• _OBJET DE LA TÂCHE_: Convertissez en liste numérotée tout ce qui, dans les données, va de la ligne contenant « 900x817 pixels. At » jusqu'à celle contenant « Action: coord(997,889) », ces deux lignes comprises. Omettez les lignes vides.
====== DONNÉES FOURNIES
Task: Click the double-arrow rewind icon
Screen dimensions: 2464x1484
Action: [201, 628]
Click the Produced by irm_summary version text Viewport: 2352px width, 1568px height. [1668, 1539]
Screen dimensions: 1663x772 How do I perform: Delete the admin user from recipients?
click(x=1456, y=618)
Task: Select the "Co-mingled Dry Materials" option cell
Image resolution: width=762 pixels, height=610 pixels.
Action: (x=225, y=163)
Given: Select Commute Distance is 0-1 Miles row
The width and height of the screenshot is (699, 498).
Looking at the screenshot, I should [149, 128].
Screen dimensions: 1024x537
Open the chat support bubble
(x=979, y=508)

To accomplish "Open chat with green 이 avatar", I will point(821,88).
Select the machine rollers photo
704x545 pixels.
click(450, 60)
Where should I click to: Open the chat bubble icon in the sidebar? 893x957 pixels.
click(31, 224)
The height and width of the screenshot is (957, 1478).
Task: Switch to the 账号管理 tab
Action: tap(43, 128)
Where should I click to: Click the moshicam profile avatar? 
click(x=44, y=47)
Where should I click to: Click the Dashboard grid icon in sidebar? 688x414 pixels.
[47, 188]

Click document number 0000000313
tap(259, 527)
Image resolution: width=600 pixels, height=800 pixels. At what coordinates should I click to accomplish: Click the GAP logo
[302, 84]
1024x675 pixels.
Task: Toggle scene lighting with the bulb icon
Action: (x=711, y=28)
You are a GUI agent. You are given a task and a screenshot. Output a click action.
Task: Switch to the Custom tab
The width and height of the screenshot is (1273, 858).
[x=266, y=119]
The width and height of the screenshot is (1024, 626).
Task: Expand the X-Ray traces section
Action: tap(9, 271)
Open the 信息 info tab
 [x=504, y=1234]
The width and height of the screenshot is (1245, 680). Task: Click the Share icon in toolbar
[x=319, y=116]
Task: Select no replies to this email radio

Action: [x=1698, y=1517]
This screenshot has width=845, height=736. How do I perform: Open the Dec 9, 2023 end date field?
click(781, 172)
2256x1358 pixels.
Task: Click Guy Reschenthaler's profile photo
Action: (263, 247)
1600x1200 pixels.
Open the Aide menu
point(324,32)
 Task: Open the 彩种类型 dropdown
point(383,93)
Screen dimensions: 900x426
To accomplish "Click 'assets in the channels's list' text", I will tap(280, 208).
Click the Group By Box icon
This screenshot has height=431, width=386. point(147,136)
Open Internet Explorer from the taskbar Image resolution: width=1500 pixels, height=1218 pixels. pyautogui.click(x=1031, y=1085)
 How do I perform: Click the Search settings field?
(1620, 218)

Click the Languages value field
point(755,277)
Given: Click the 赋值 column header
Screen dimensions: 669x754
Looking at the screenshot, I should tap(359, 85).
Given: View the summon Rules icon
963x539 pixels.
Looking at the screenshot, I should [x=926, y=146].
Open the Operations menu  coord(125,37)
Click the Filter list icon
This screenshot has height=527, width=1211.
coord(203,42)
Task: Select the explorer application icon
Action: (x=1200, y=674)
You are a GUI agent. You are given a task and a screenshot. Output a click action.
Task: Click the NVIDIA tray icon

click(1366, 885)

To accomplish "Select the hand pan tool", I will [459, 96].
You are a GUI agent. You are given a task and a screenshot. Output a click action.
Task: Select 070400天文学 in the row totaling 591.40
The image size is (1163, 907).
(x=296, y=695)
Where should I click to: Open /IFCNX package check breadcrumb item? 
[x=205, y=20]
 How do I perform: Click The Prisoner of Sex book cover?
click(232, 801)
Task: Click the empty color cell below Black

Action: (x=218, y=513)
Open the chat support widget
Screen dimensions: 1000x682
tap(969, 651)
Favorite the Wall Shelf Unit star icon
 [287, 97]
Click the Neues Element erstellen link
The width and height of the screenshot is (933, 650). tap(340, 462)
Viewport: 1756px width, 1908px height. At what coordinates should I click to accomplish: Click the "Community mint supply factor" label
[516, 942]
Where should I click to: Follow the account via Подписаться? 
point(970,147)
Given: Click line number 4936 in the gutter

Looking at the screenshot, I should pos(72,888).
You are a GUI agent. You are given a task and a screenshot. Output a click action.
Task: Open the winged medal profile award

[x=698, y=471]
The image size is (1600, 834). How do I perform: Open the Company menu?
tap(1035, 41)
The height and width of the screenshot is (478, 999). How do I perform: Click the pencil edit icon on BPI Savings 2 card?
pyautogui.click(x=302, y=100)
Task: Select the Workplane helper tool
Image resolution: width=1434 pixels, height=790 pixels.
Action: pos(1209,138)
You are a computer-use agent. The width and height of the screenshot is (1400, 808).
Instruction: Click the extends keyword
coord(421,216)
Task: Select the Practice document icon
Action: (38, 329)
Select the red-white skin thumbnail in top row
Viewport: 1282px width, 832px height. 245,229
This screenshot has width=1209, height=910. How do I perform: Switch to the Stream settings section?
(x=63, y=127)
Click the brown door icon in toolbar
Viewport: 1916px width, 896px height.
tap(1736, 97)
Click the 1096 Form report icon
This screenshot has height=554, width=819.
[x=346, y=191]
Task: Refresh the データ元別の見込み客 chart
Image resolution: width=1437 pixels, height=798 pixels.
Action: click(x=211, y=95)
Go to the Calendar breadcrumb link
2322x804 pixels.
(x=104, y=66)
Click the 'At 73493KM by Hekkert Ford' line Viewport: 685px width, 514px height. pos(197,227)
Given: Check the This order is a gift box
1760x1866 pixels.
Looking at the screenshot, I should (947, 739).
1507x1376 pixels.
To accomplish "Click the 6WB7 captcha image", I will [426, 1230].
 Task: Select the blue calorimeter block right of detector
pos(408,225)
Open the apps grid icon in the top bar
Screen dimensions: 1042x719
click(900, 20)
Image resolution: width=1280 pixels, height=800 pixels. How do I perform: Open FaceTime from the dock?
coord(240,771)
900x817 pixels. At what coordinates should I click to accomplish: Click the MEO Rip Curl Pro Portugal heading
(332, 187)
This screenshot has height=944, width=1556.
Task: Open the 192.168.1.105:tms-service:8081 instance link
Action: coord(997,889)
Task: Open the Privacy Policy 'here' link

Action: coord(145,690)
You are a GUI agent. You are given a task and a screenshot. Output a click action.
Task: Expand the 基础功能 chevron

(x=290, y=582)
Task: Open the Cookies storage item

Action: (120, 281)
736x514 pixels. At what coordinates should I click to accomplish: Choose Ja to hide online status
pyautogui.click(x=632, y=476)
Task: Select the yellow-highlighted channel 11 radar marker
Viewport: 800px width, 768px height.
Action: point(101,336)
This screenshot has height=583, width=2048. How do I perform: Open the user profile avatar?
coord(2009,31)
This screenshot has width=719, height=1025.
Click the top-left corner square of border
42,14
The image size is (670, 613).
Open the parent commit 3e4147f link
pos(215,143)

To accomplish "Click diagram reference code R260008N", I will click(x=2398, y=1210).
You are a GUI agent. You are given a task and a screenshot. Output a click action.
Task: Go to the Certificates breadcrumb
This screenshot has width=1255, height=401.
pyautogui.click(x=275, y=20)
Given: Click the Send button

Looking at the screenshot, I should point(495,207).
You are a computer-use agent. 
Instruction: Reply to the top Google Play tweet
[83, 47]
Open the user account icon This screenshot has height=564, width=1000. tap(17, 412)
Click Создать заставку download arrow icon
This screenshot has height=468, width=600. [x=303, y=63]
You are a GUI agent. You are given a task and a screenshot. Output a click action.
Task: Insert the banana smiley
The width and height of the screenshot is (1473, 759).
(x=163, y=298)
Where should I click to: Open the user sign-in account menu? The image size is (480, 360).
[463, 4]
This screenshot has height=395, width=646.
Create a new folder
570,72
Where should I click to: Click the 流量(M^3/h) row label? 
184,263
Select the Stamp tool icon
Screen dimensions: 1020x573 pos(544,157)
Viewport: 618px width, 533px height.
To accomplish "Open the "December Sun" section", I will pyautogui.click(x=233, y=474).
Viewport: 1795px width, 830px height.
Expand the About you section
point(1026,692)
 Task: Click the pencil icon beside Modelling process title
============
• _EXERCICE CORRIGÉ_:
1. 900x817 pixels. At what coordinates should I click to accomplish: Click the MEO Rip Curl Pro Portugal heading
2. (332, 187)
3. This screenshot has height=944, width=1556.
4. Task: Open the 192.168.1.105:tms-service:8081 instance link
5. Action: coord(997,889)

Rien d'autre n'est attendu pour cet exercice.